While Christ was essential for salvation, God the Son’s true purpose is to bridge the relationship between God and humankind. God intended for humans to be the caretakers of the earth “…so that they may rule over the fish in the sea and the birds in the sky, over the livestock and all the wild animals,”.[23] The cross was intended to provide a path back to a state of grace that existed before the Fall. Through Christ and the Holy Spirit, humanity is being returned to that state so that Christ and the Holy Spirit may continue to nurture the original relationship God intended. John Zizioulas states, “Only within the Son is mankind brought into all relationships that are made possible when God is God.”[24]

In John 1:29, John the baptizer declares “Here is the Lamb of God who takes away the sin of the world!”[25] Sin is singular and raises the question – was one sin the foundation of all sins and if we overcame it would we overcome all vice? In his Bible commentary for this scripture, John Wesley incorporates all sins into worldly condition which separates us from God. “Atoneth for; the sin – That is, all the sins: of the world – Of all mankind. Sin and the world are of equal extent.”[26] The world is corrupted, and mankind is in bondage to worldly sin. God has chosen not to eradicate sins individually. Instead sin will be conquered with one person. Jesus Christ is the paschal lamb whose death and resurrection would fulfill John’s prophecy of overcoming “the sin of the world”.

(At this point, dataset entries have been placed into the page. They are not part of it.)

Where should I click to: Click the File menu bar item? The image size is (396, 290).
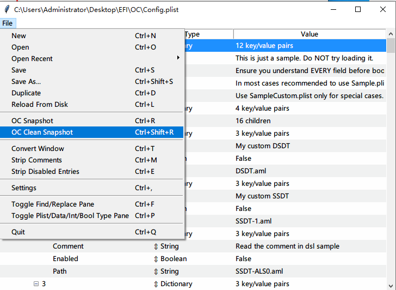point(8,23)
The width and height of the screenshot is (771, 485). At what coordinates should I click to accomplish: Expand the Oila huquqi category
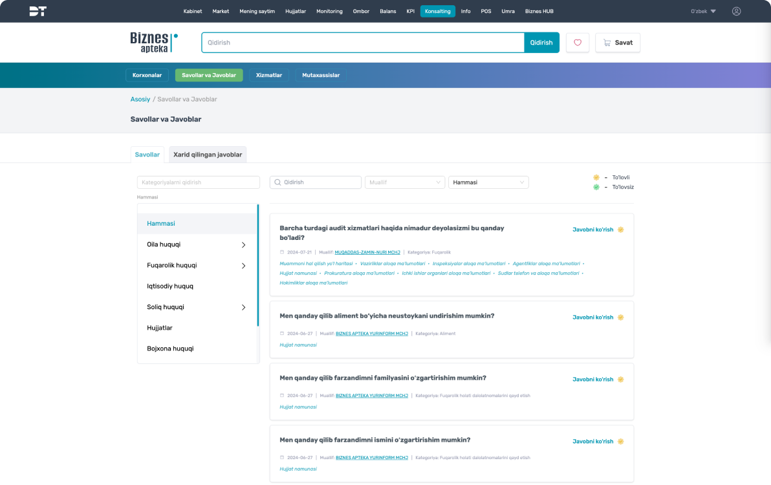click(x=243, y=245)
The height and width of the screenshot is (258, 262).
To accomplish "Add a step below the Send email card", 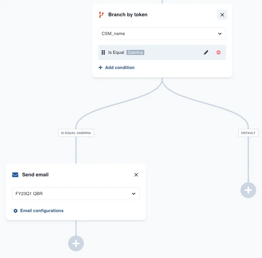I will [x=76, y=244].
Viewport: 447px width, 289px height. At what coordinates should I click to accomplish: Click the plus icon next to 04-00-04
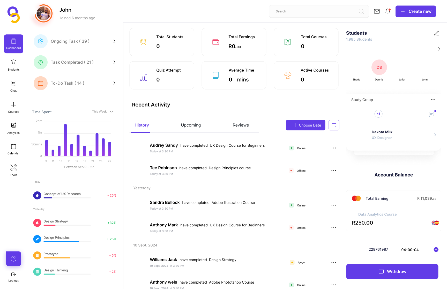[x=436, y=250]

Clearly sin has not been destroyed. Instead God has given us a way to overcome the world. In the Book of Numbers, the people pleaded for God to remove the poisonous snakes which caused death. Instead God placed a bronze snake upon a pole and declared “…whenever a serpent bit someone, that person would look at the serpent of bronze and live.”[27] Jesus said, “I have said this to you, so that in me you may have peace. In the world you face persecution. But take courage; I have conquered the world!”[28]

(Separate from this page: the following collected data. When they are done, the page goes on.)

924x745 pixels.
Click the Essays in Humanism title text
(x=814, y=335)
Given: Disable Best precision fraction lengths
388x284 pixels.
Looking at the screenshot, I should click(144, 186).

In Jesus, God seeks to guide humanity away from a sinful path unto a righteous one. If we view humanity as a creation of God trapped in corruption, then we can see our creator coming to the world to free us from harm. In this case we understand God the Father as a Creator God and God the Son as a liberator who freed us on the cross. According to Migliore, “The liberation of the individual from the egocentrism, isolation, apathy, and hopelessness of existence in bondage to sin and death is of fundamental importance.”[29]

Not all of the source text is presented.